**EXTRACTED TEXT**.
*** Block opens ***
Girl culture elicits strong, conflicting reactions that mutate from page to page. It’s filled with Lauren Greenfield’s sharp, colourful and glamorous — sometimes sensationalist — photographs of arrestingly provocative young women. From J.Lo to Miss America to the Vegas erotic dancer performing in a bus, they’re all searching for femininity in a culture that idolizes uniformly thin, blond, large-breasted girls.

In many of these photos, girls (both oblivious and self-aware) throw themselves head-first into threatening situations. A college-age girl runs bare-breasted past a row of leering guys during spring break in Florida, and a biker chick exposes a breast for the camera while surrounded by tough, beefy men.

Alongside these brighter-than-life portraits are disturbingly grim reminders that the quest for the beauty ideal exacts a tremendous toll. In before-and-after shots, the grey and weary faces of three girls on their last day at weight-loss camp are haunting.

In another series, a 24-year-old girl gets “blind-weighted” at an eating-disorders clinic. On the next page, there’s a close-up of the self-inflicted wounds on her stomach. Another disturbing image shows an exotic dancer, naked except for her bra and high heels, soaking her outfit in bleach after a performance.

The photos and the introduction by Cornell University women’s studies professor Joan Jacobs Brumberg make the point that the mentality of young women in the States is deeply influenced by Hollywood and the myth of female perfection.

Greenfield’s work, which regularly appears in the New York Times Magazine, the New Yorker, Harper’s Bazaar and Time, is an eerie wake-up call for anyone who believes that analyses by feminists like Naomi Wolf and Germaine Greer are irrelevant.
*** Block closes ***
**INFORMATION SUPPLIED**.
*** Block opens ***
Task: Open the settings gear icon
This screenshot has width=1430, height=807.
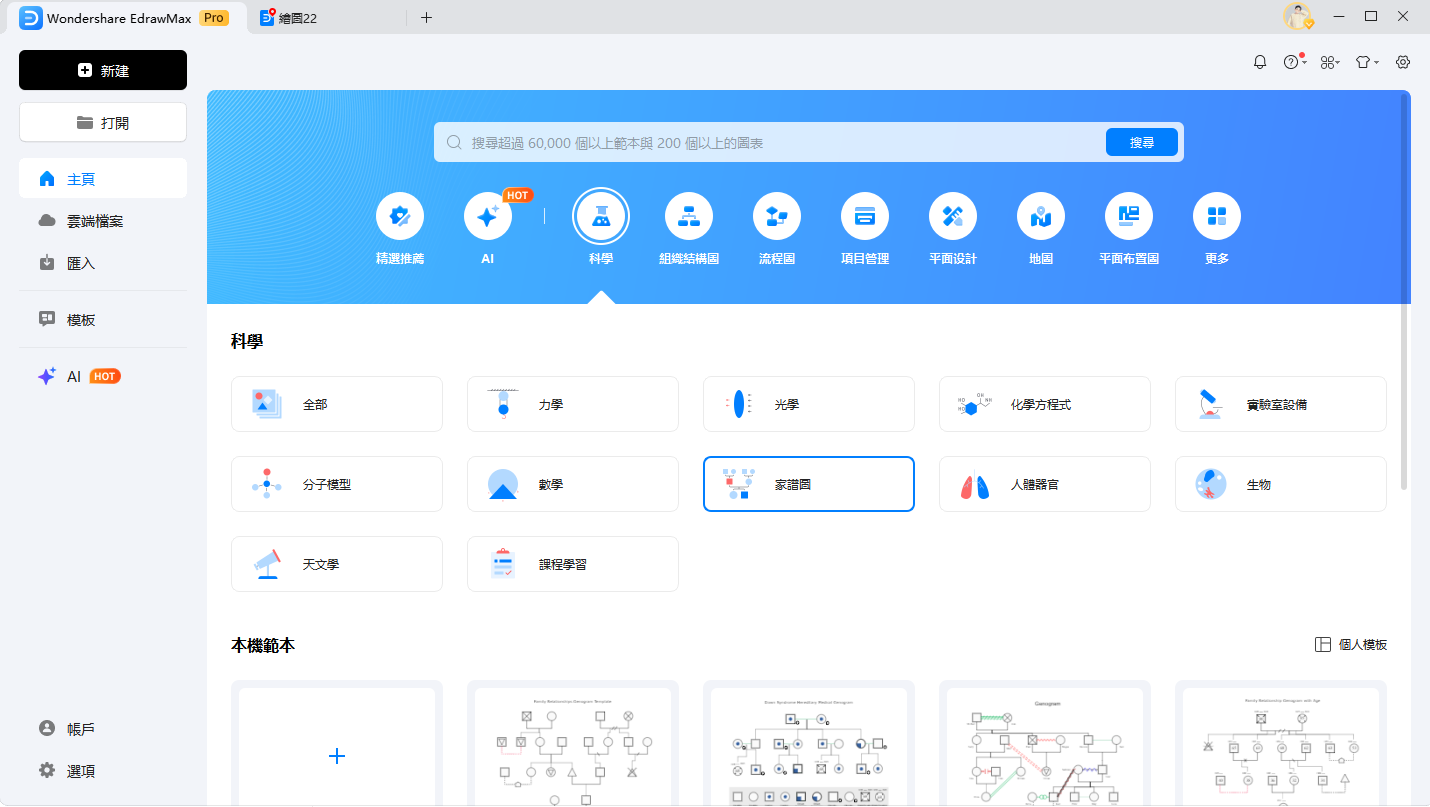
*** Block closes ***
**EXERCISE OBJECTIVE**.
Answer these questions from the review of Girl Culture:
(a) How many girls appear in the before-and-after shots from their last day at weight-loss camp?
(b) Who wrote the introduction?
(c) What does the exotic dancer soak her outfit in after a performance?

**TASK ANSWER**.
(a) Three.
(b) Joan Jacobs Brumberg, a women's studies professor at Cornell University.
(c) Bleach.